**Problem to work on**: Please copy out the listing below in full and exactly.

**Dataset content**:
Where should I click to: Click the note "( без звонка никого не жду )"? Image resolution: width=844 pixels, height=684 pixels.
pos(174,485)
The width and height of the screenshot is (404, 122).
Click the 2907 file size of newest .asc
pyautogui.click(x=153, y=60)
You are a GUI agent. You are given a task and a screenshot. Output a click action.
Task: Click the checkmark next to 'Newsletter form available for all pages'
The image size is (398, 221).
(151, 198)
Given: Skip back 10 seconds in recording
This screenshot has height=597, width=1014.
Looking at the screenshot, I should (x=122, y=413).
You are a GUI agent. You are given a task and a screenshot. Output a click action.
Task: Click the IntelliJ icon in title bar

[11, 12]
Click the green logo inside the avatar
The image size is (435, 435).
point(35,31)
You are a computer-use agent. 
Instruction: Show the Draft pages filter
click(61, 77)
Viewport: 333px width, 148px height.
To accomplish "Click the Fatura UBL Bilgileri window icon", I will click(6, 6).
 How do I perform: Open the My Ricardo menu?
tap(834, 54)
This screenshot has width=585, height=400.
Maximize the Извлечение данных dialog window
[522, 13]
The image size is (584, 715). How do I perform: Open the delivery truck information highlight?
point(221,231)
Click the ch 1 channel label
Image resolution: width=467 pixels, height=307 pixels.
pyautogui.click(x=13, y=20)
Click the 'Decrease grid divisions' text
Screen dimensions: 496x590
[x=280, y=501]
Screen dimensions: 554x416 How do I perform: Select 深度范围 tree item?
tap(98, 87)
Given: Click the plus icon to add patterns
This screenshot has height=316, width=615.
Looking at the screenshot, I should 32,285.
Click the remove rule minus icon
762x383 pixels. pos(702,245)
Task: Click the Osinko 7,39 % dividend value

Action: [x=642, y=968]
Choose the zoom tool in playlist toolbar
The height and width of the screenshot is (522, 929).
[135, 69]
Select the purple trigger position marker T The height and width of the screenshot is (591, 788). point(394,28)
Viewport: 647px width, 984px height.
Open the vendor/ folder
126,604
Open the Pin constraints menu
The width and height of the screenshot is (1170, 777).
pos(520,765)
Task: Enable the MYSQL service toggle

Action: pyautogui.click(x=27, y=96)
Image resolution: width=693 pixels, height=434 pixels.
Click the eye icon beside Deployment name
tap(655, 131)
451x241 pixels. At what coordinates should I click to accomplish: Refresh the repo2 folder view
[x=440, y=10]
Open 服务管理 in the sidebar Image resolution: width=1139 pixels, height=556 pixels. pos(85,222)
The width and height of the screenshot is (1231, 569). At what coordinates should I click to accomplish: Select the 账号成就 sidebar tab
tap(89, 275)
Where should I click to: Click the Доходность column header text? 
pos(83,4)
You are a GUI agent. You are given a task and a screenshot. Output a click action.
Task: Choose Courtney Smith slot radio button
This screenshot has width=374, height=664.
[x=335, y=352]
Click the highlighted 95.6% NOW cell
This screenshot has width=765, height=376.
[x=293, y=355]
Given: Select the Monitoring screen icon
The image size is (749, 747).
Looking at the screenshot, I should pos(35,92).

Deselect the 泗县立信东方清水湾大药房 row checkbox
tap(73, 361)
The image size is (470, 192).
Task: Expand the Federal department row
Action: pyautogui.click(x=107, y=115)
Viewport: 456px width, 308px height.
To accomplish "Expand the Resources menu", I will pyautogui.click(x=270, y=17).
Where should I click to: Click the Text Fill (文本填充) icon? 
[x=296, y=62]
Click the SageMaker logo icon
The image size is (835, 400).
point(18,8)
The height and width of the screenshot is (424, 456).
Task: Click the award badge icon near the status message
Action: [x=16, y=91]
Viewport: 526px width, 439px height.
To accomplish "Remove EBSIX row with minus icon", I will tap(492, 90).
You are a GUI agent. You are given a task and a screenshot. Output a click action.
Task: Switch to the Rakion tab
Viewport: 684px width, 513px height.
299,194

**Output**:
Where should I click to: Click the note "( без звонка никого не жду )"? Image resolution: width=844 pixels, height=684 pixels.
pos(174,485)
The width and height of the screenshot is (404, 122).
Click the 2907 file size of newest .asc
pyautogui.click(x=153, y=60)
You are a GUI agent. You are given a task and a screenshot. Output a click action.
Task: Click the checkmark next to 'Newsletter form available for all pages'
The image size is (398, 221).
(151, 198)
Given: Skip back 10 seconds in recording
This screenshot has height=597, width=1014.
Looking at the screenshot, I should (x=122, y=413).
You are a GUI agent. You are given a task and a screenshot. Output a click action.
Task: Click the IntelliJ icon in title bar

[11, 12]
Click the green logo inside the avatar
The image size is (435, 435).
point(35,31)
You are a computer-use agent. 
Instruction: Show the Draft pages filter
click(61, 77)
Viewport: 333px width, 148px height.
To accomplish "Click the Fatura UBL Bilgileri window icon", I will click(6, 6).
 How do I perform: Open the My Ricardo menu?
tap(834, 54)
This screenshot has width=585, height=400.
Maximize the Извлечение данных dialog window
[522, 13]
The image size is (584, 715). How do I perform: Open the delivery truck information highlight?
point(221,231)
Click the ch 1 channel label
Image resolution: width=467 pixels, height=307 pixels.
pyautogui.click(x=13, y=20)
Click the 'Decrease grid divisions' text
Screen dimensions: 496x590
[x=280, y=501]
Screen dimensions: 554x416 How do I perform: Select 深度范围 tree item?
tap(98, 87)
Given: Click the plus icon to add patterns
This screenshot has height=316, width=615.
Looking at the screenshot, I should 32,285.
Click the remove rule minus icon
762x383 pixels. pos(702,245)
Task: Click the Osinko 7,39 % dividend value

Action: [x=642, y=968]
Choose the zoom tool in playlist toolbar
The height and width of the screenshot is (522, 929).
[135, 69]
Select the purple trigger position marker T The height and width of the screenshot is (591, 788). point(394,28)
Viewport: 647px width, 984px height.
Open the vendor/ folder
126,604
Open the Pin constraints menu
The width and height of the screenshot is (1170, 777).
pos(520,765)
Task: Enable the MYSQL service toggle

Action: pyautogui.click(x=27, y=96)
Image resolution: width=693 pixels, height=434 pixels.
Click the eye icon beside Deployment name
tap(655, 131)
451x241 pixels. At what coordinates should I click to accomplish: Refresh the repo2 folder view
[x=440, y=10]
Open 服务管理 in the sidebar Image resolution: width=1139 pixels, height=556 pixels. pos(85,222)
The width and height of the screenshot is (1231, 569). At what coordinates should I click to accomplish: Select the 账号成就 sidebar tab
tap(89, 275)
Where should I click to: Click the Доходность column header text? 
pos(83,4)
You are a GUI agent. You are given a task and a screenshot. Output a click action.
Task: Choose Courtney Smith slot radio button
This screenshot has width=374, height=664.
[x=335, y=352]
Click the highlighted 95.6% NOW cell
This screenshot has width=765, height=376.
[x=293, y=355]
Given: Select the Monitoring screen icon
The image size is (749, 747).
Looking at the screenshot, I should pos(35,92).

Deselect the 泗县立信东方清水湾大药房 row checkbox
tap(73, 361)
The image size is (470, 192).
Task: Expand the Federal department row
Action: pyautogui.click(x=107, y=115)
Viewport: 456px width, 308px height.
To accomplish "Expand the Resources menu", I will pyautogui.click(x=270, y=17).
Where should I click to: Click the Text Fill (文本填充) icon? 
[x=296, y=62]
Click the SageMaker logo icon
The image size is (835, 400).
point(18,8)
The height and width of the screenshot is (424, 456).
Task: Click the award badge icon near the status message
Action: [x=16, y=91]
Viewport: 526px width, 439px height.
To accomplish "Remove EBSIX row with minus icon", I will tap(492, 90).
You are a GUI agent. You are given a task and a screenshot. Output a click action.
Task: Switch to the Rakion tab
Viewport: 684px width, 513px height.
299,194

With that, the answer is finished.